Hal-Hal Yang Menunjukkan Teman-Teman Semua Seorang Entrepreneur

Pembahasan kita kali ini yaitu Hal-Hal Yang Menunjukkan Teman-Teman Semua Seorang Entrepreneur. Pengertian entrepreneurship dan entrepreneur bagaikan dua sisi mata uang, sebab keduanya adalah satu kesatuan. Entrepreneurship yaitu sifatnya, sedang entrepreneur ialah tokohnya. Jadi keduanya engga bisa dipisahkan satu dengan lainnya. Mereka saling berkaitan.

Hal-Hal Yang Menunjukkan Teman-Teman Semua Seorang Entrepreneur

Hal-Hal Yang Menunjukkan Teman-Teman Semua Seorang Entrepreneur

Sejarah entrepreneurship dapat dibagi dalam beberapa periode, yakni :

1. Periode Awal

Sejarah entrepreneurship (kewirausahaan) diawali dari periode awal yang diprakarsai oleh Marcopolo. Dalam masanya, terdapat 2 pihak, yaitu pihak pasif dan pihak aktif. Pihak pasif bertindak sebagai pemilik dana & mereka mengambil keuntungan yang sungguh-sungguh besar terhadap pihak aktif. Sedang pihak aktif merupakan pihak yang memanfaatkan modal itu buat berjualan, antara lain dengan mengelilingi lautan. Mereka menghadapi banyak risiko, baik fisik ataupun sosial, akan tetapi keuntungan yang didapatkan sebesar 25 persen.

2. Abad Pertengahan

Entrepreneurship tumbuh di periode pertengahan, pada zaman ini entrepreneur (wirausahawan) direkatkan pada aktor dan seseorang yang merencanakan project besar. Mereka engga lagi berhadapan dengan resiko, tapi mereka menggunakan resources yang dikasih, lazimnya dikasih oleh pemerintah. Kelompok entrepreneur yang mencolok antara lain orang yang bekerja dalam bidang arsitektural.

Hal-Hal Yang Menunjukkan Teman-Teman Semua Seorang Entrepreneur

3. Abad 17

Di abad 17, seorang ekonom Richard Cantillon mengatakan bahwa seorang entrepreneur yakni seorang pengambil risiko dengan memandang perangai mereka, yakni beli pada harga yang tetap tapi memasarkan dengan harga yang ga pasti. Ketidakpastian inilah yang dinamakan dengan mengalami resiko.

4. Abad 18

Berlanjut di abad ke 18, seorang entrepreneur engga dilekatkan pada pemilik modal, namun direkatkan pada orang-orang yang membutuhkan modal. Entrepreneur bakal membutuhkan modal buat mengembangkan & membuat terobosannya. Pada waktu itu, dibedakan antara pemilik dana dan entrepreneur sebagai seorang pencipta.

5. Abad 19

Sedangkan di abad ke 19 dan 20, entrepreneur didefinisikan sebagai seseorang yang memobilisasi dan mengendalikan perusahaan buat memajukan pertambahan nilai personal.

6. Abad 20

Pada abad 20, inovasi melekat erat pada entrepreneur di saat ini.

Hal-Hal Yang Menunjukkan Teman-Teman Semua Seorang Entrepreneur

Istilah entrepreneurship dikenalkan pertama kali oleh Richard Cantillon seorang ekonom Irlandia yang domisili di Prancis pada abad ke-18. Dia menginterpretasikan entrepreneurship sebagai “the agent who buys means of production at cerium prices in order to combine them into a new product”. Ia menyatakan bahwa entrepreneur yakni seorang pengambil resiko.

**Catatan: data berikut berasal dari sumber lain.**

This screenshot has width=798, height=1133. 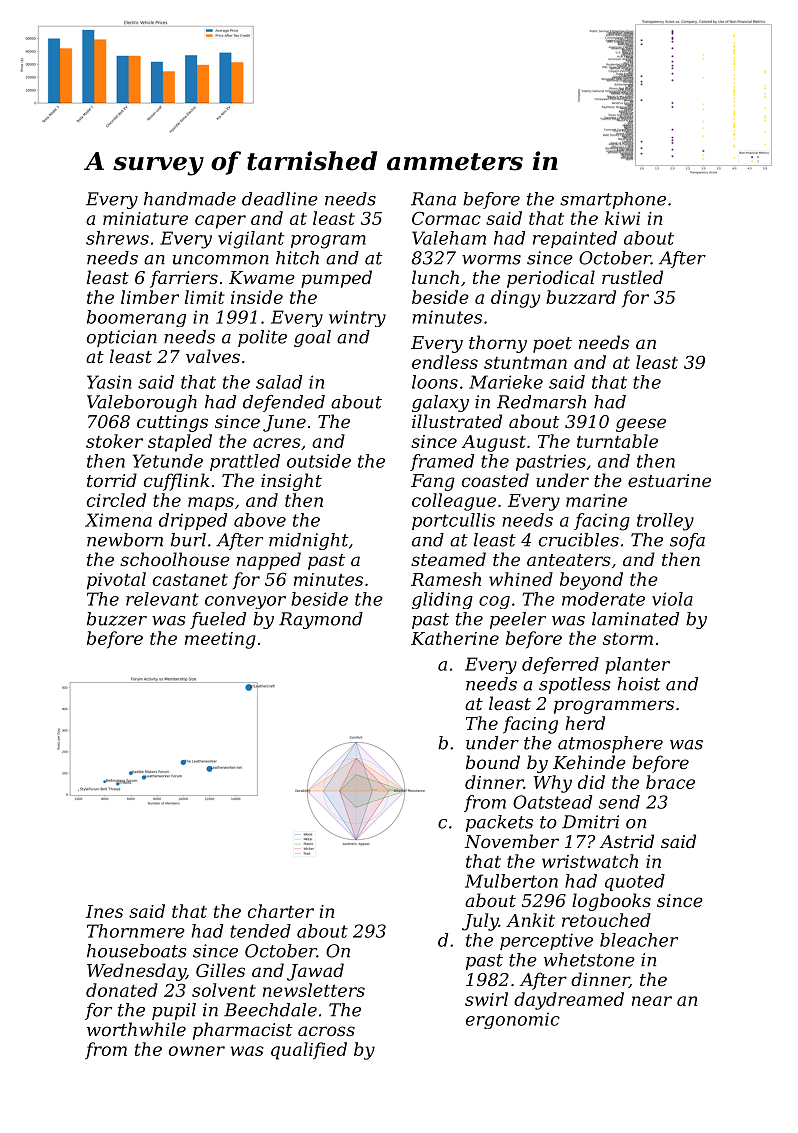 I want to click on limit, so click(x=205, y=297).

Enggak lama setelahnya J.B Say dari Prancis melengkapi pengertian Cantillon jadi “one who brings other people together in order to build a single productive organism”. Maknanya, entrepreneur memegang fungsi yang lebih luas, ialah seorang yang menyistemkan.

Baru satu abad berikutnya ekonom Inggris, seperti Adam Smith dan John Stuart Mill membahas mengenai konsep ini dan mengemukakan bahwa entrepreneurship adalah kemahiran yang tidak lazim, akan tetapi engga menemukan definisi yang pas di dalam bahasa Inggris. Smith dan Mill menamainya, business management.

Hal-Hal Yang Menunjukkan Teman-Teman Semua Seorang Entrepreneur

John Stuart Mill memisahkan peran entrepreneur antara yang mendapat keuntungan dan yang menerima bunga. Ini diperluas lagi oleh Schumpeter yang mencantumkan manusia sebagai faktor kunci proses kemajuan ekonomi. Dalam proses itu, entrepreneur membuat terobosan dalam bentuk kaidah atau produk & eksploitasi sumber-sumber baru.

Bernard Komoroff (pengarang Small Time Operator) menulis, entrepreneur berasal dari bahasa Prancis entreprendre to undertake, akar katanya berasal dari enterprise: one who organize, manage, and assumes the risk of business or enterprise.

Stephen Robbins mengungkapkan, entrepreneur is a process by which individuals pursue opportunities, fulfilling needs and wants through innovation, without regard to the resources they currently control.

Hal senada dengan Robbins adalah Bob Reiss yang mengartikan dalam bukunya, Low Risk, High Reward: entrepreneurship is the recognition and pursuit of opportunity without regard to the resources you currently control, with confidence that you can succeed. With the flexibility to change course as necessary, and with the will to rebound from setback.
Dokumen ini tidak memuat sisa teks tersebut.